DOCUMENTO

=-=-=-=-=

Costruita nel 2000, la struttura ad oggi ospita 231 detenuti (a fronte di una capienza di 215) e in passato è finita al centro delle denunce dei reclusi per le condizioni delle celle, le presunte torture e maltrattamenti. All’interno dei cubi di cemento di contrada Ciminata si trova anche uno spazio adibito a moschea, destinato agli oltre 70 reclusi di fede musulmana presenti.
I presunti terroristi sono confinati in una sezione speciale chiamata “Alta sicurezza 2”, supersorvegliati dagli agenti del carcere. Tra di loro c’è anche un terrorista ritenuto appartenente all’Eta, l’organizzazione armata basca. Uno è ritenuto vicino all’Isis. Gli altri 19 sarebbero militanti di Al Qaeda. Tutti con pena definitiva nel 2026.
Dopo aver saputo degli attentati del 13 novembre a Parigi, gli agenti della polizia penitenziaria hanno sentito quattro detenuti esultare al grido “Viva la Francia libera”. Ora il carcere è ritenuto “obiettivo sensibile”

=-=-=-=-=

DATI FORNITI
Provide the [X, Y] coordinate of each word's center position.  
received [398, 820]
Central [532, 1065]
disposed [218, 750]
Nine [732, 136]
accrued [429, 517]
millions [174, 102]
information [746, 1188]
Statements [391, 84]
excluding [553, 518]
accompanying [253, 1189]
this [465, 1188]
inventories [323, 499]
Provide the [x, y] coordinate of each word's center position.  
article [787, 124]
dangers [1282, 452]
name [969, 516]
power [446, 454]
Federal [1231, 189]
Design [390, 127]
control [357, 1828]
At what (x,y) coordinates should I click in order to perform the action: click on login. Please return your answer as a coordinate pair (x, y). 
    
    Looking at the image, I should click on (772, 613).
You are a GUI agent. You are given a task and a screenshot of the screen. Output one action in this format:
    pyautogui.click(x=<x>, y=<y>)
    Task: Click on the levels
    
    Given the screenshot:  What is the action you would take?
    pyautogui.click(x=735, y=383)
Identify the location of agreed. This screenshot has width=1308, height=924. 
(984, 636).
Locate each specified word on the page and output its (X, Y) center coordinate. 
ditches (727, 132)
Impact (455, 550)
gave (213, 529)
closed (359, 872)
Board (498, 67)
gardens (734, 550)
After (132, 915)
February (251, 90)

=-=-=-=-=

ESERCIZIO SCRITTO 1
Secondo il documento sul carcere, quanti detenuti ospita oggi la struttura?
ESERCIZIO SCRITTO 2
Trascriva fedelmente il tratto dei record che va dal loro inizio fino alla riga contenente "gave (213, 529)", quest'ultima inclusa.
I record riportati non hanno alcun rapporto con il documento.

RISPOSTA 1
La struttura ospita 231 detenuti.

RISPOSTA 2
Provide the [X, Y] coordinate of each word's center position.  
received [398, 820]
Central [532, 1065]
disposed [218, 750]
Nine [732, 136]
accrued [429, 517]
millions [174, 102]
information [746, 1188]
Statements [391, 84]
excluding [553, 518]
accompanying [253, 1189]
this [465, 1188]
inventories [323, 499]
Provide the [x, y] coordinate of each word's center position.  
article [787, 124]
dangers [1282, 452]
name [969, 516]
power [446, 454]
Federal [1231, 189]
Design [390, 127]
control [357, 1828]
At what (x,y) coordinates should I click in order to perform the action: click on login. Please return your answer as a coordinate pair (x, y). 
    
    Looking at the image, I should click on (772, 613).
You are a GUI agent. You are given a task and a screenshot of the screen. Output one action in this format:
    pyautogui.click(x=<x>, y=<y>)
    Task: Click on the levels
    
    Given the screenshot:  What is the action you would take?
    pyautogui.click(x=735, y=383)
Identify the location of agreed. This screenshot has width=1308, height=924. 
(984, 636).
Locate each specified word on the page and output its (X, Y) center coordinate. 
ditches (727, 132)
Impact (455, 550)
gave (213, 529)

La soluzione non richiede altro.